Stored items from a collection:
━━━━━━━━━━━━━━━━━━━━
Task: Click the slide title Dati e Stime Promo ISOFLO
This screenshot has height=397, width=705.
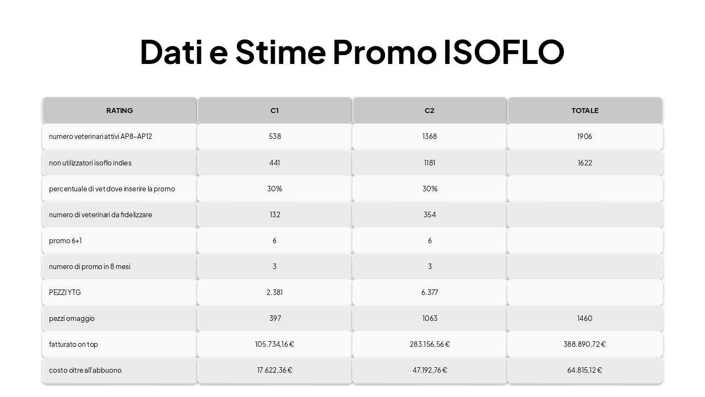Action: coord(352,52)
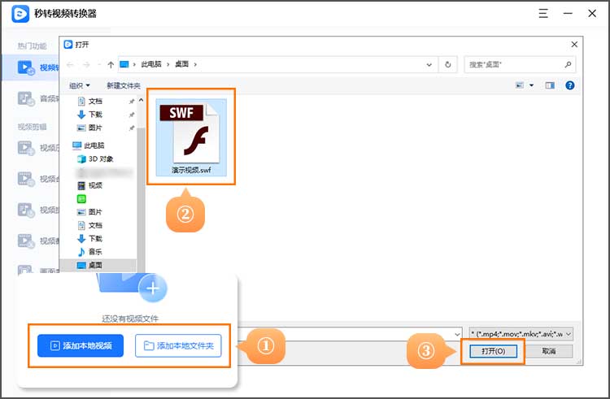
Task: Expand the view options dropdown arrow
Action: 531,85
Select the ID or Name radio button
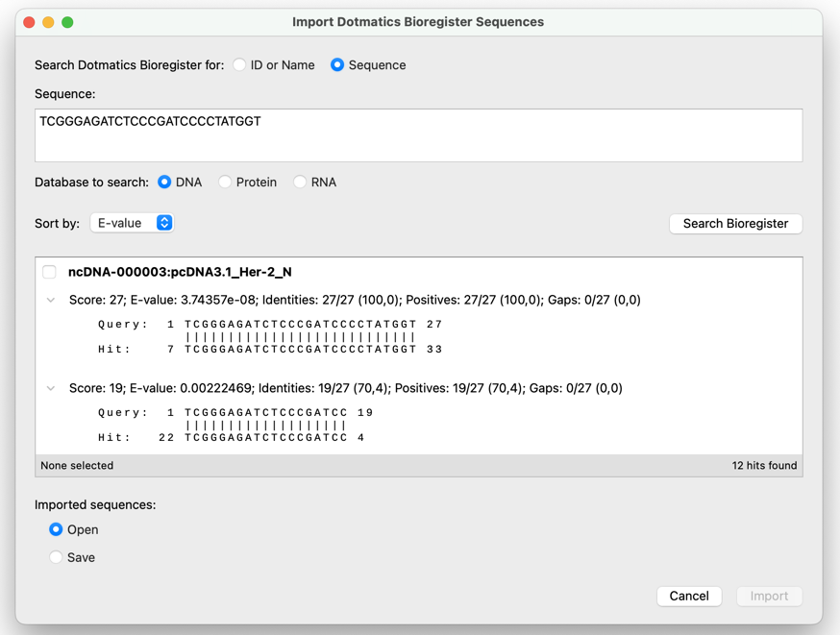This screenshot has height=635, width=840. pos(239,64)
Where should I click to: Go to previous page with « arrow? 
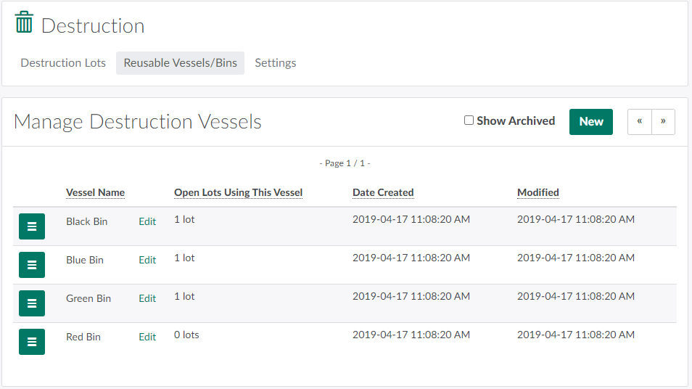tap(639, 122)
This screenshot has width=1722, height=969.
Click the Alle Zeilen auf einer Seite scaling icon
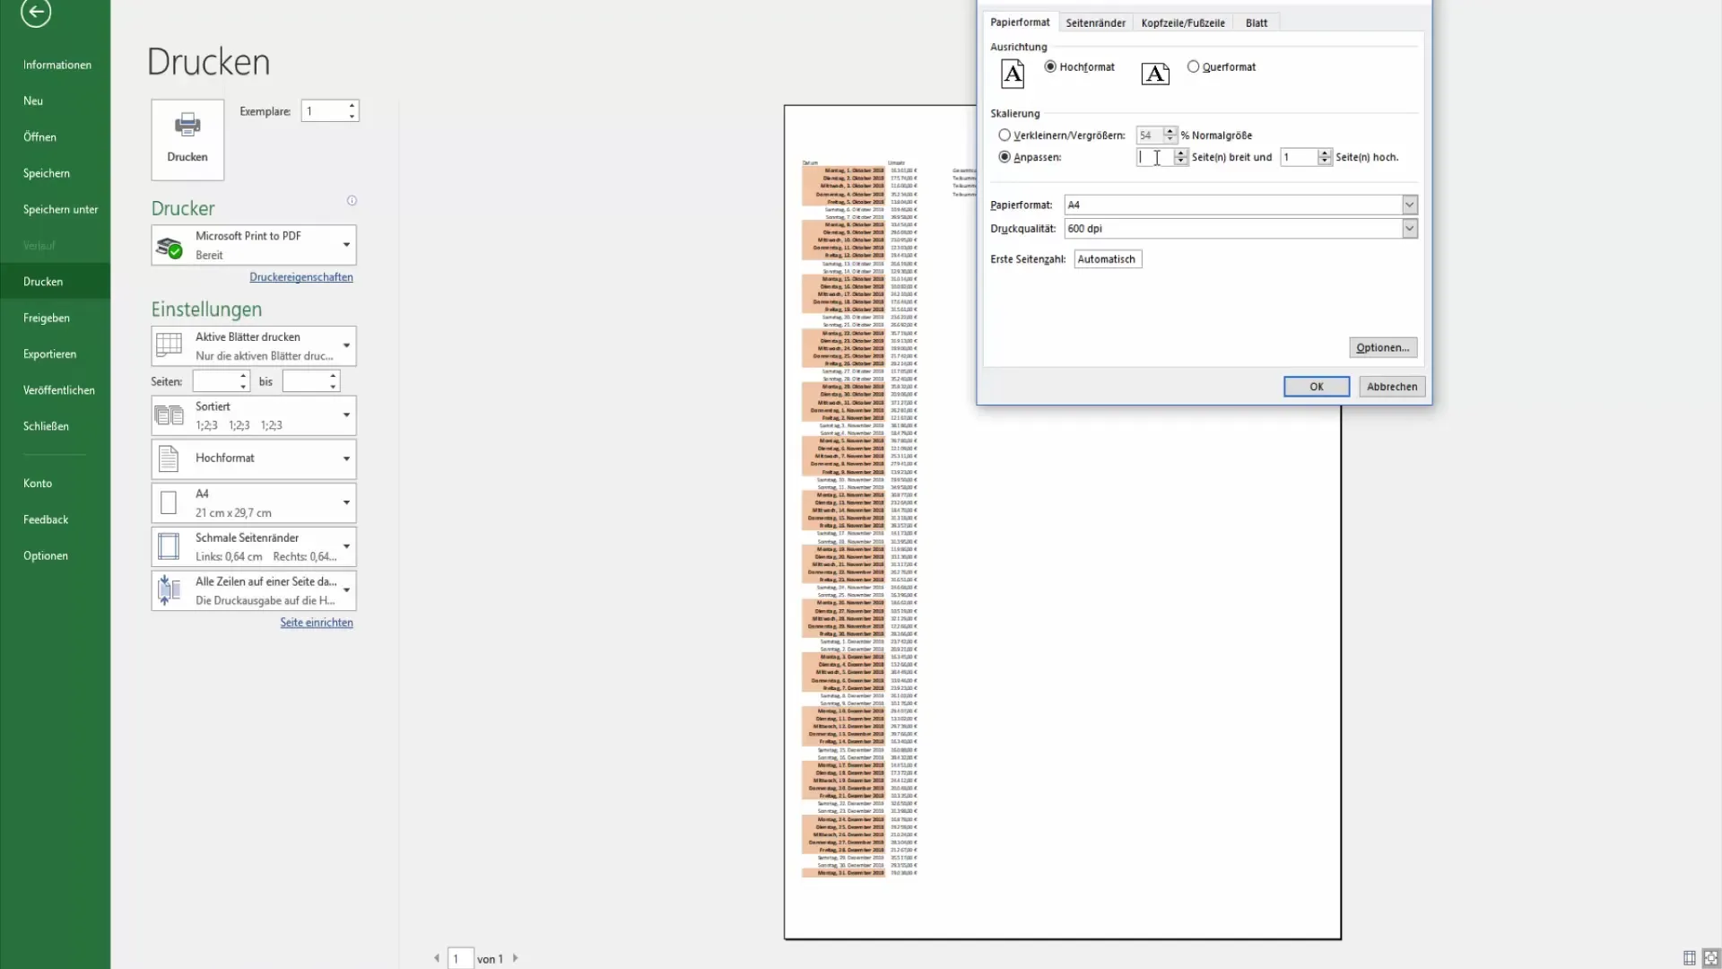click(x=168, y=589)
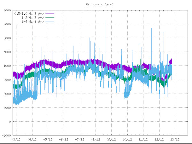Click the 03/12 date tick label
The width and height of the screenshot is (192, 144).
point(16,140)
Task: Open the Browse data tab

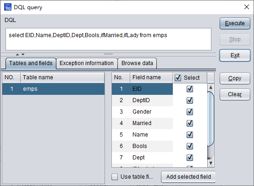Action: coord(137,63)
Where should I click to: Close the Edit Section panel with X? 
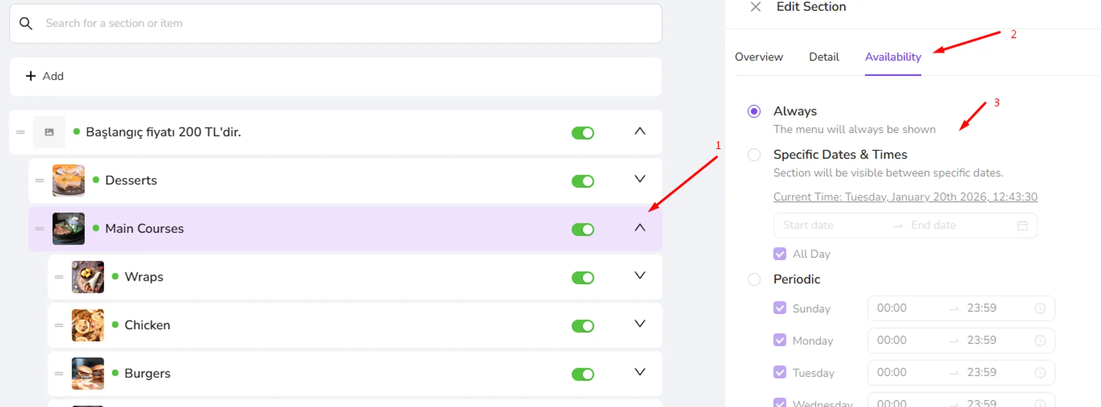[x=756, y=7]
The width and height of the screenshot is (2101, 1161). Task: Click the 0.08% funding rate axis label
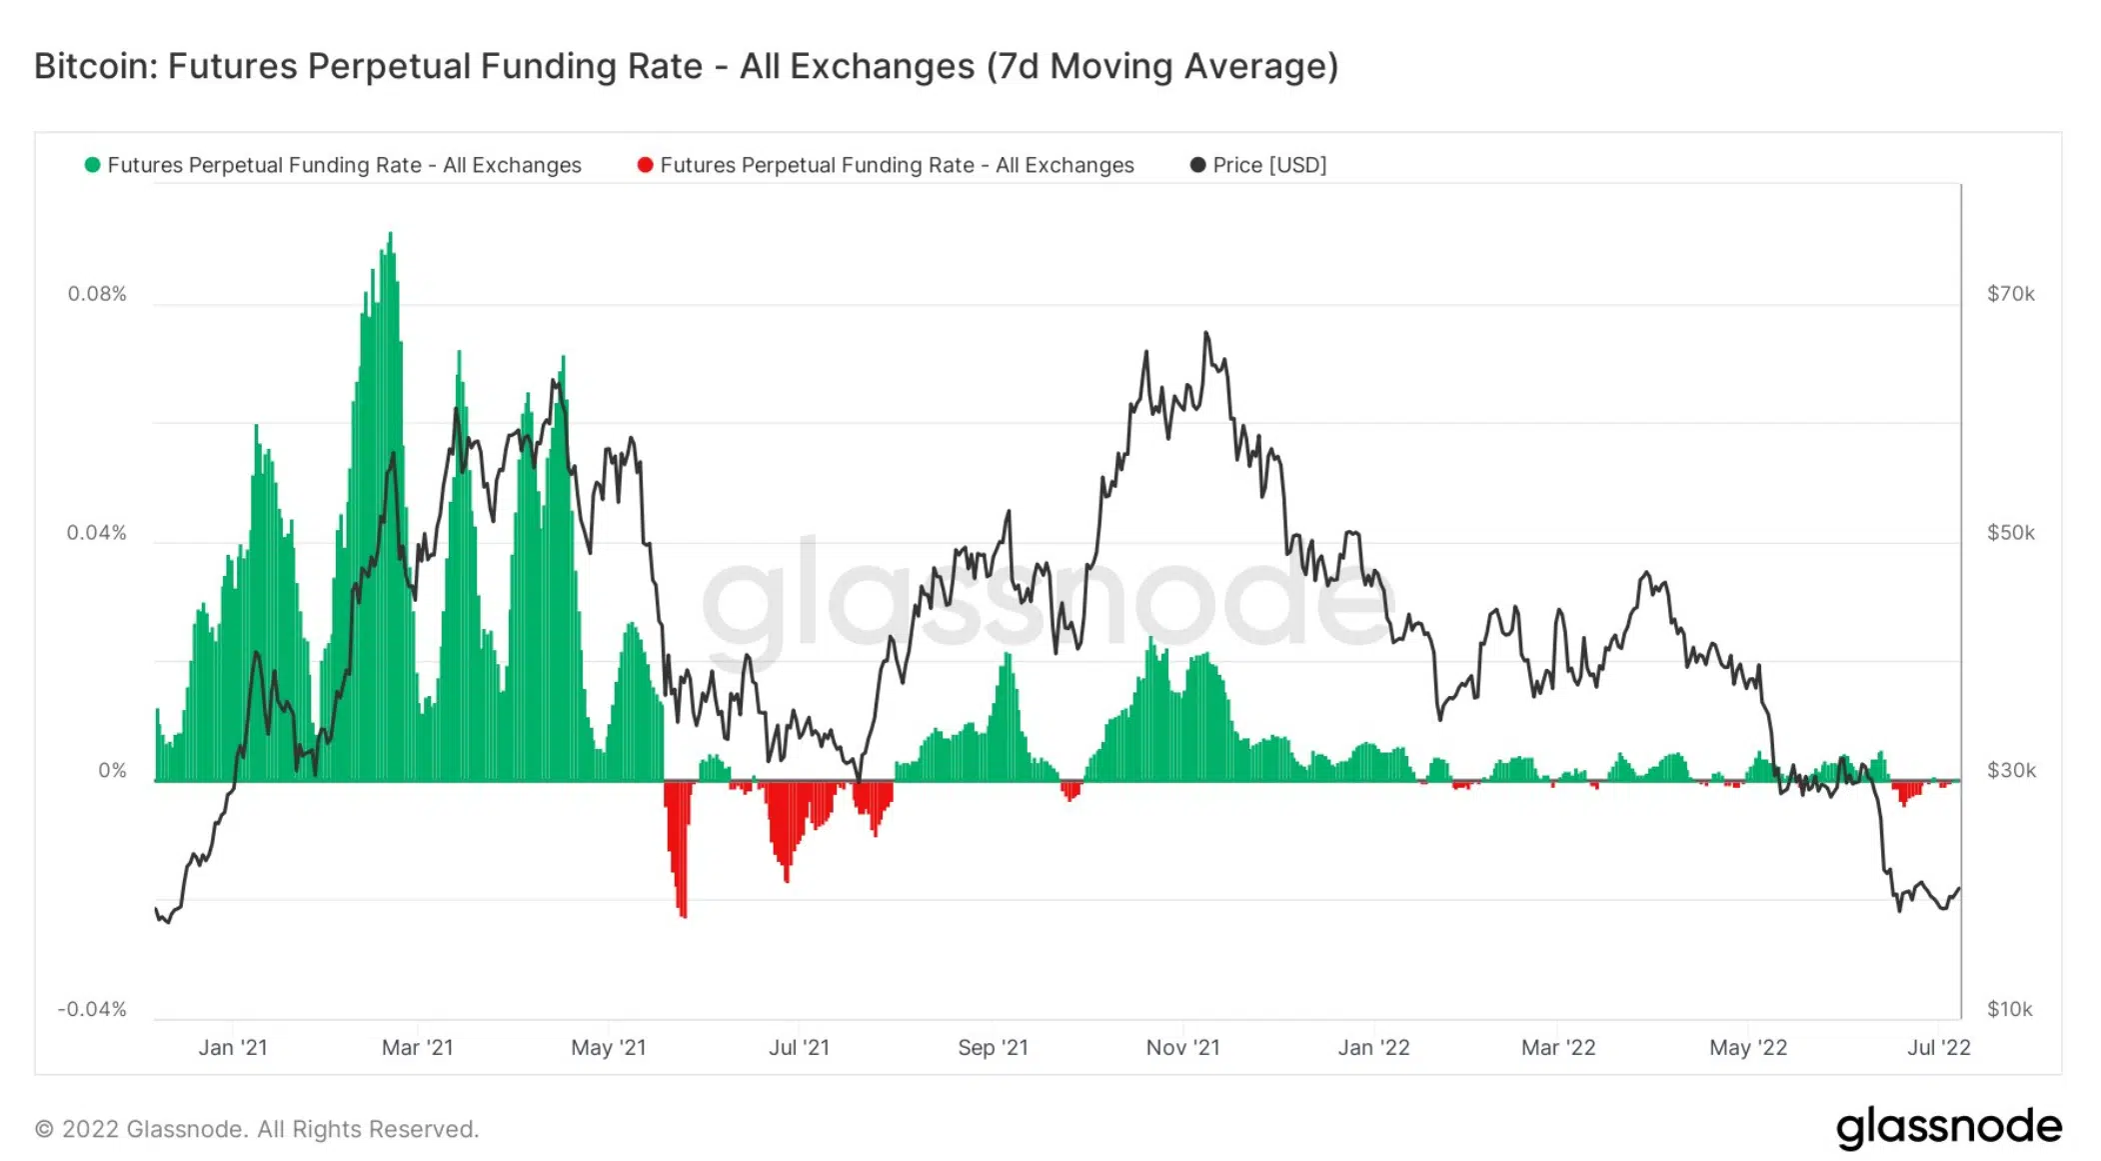[x=97, y=294]
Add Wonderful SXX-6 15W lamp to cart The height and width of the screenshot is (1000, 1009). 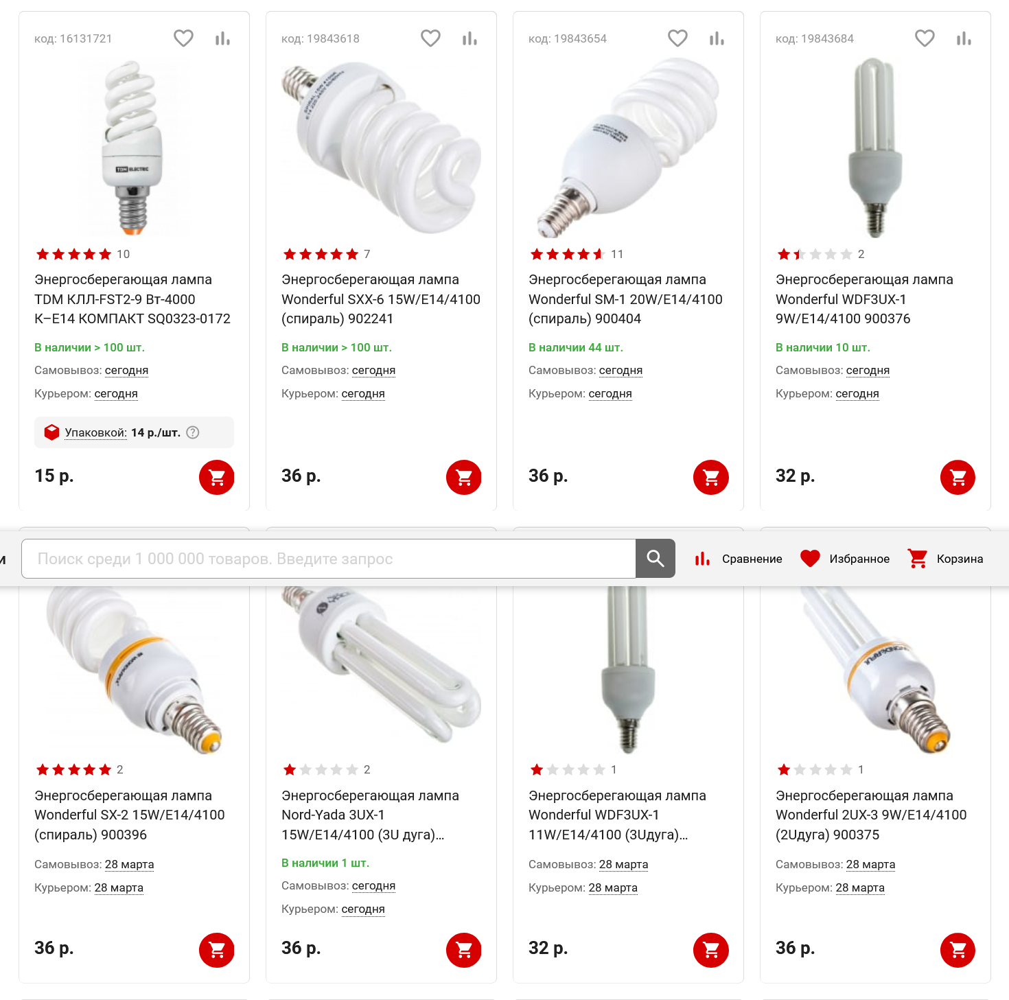[x=464, y=477]
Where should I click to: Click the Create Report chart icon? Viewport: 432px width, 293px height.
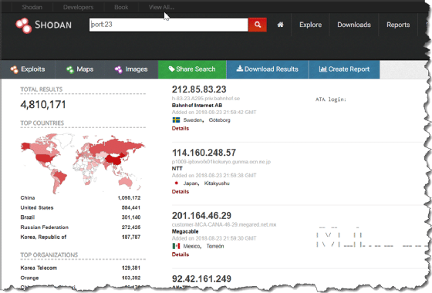pos(322,69)
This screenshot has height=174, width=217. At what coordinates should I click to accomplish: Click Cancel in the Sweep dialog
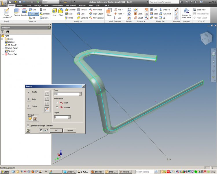click(70, 131)
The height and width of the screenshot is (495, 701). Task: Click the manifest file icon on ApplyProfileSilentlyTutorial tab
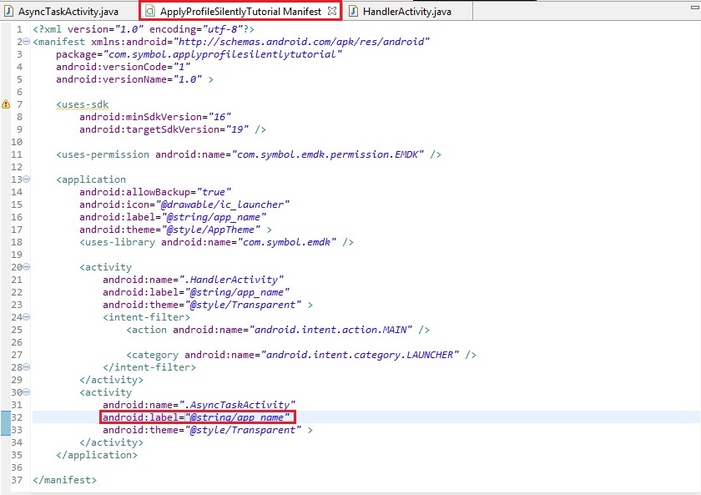tap(150, 11)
━━━━━━━━━━━━━━━━━━━━
§ YOUR INSTRUCTIONS: Reproduce the data above exactly, but only from the line containing "Select the ID or Name radio button" through the line containing "This screenshot has width=1722, height=969."; skip the pictures.

§ THE ANSWER:
Select the ID or Name radio button
This screenshot has height=635, width=840. pos(239,64)
Where should I click to: Go to previous page with « arrow? 
tap(639, 122)
This screenshot has width=1722, height=969.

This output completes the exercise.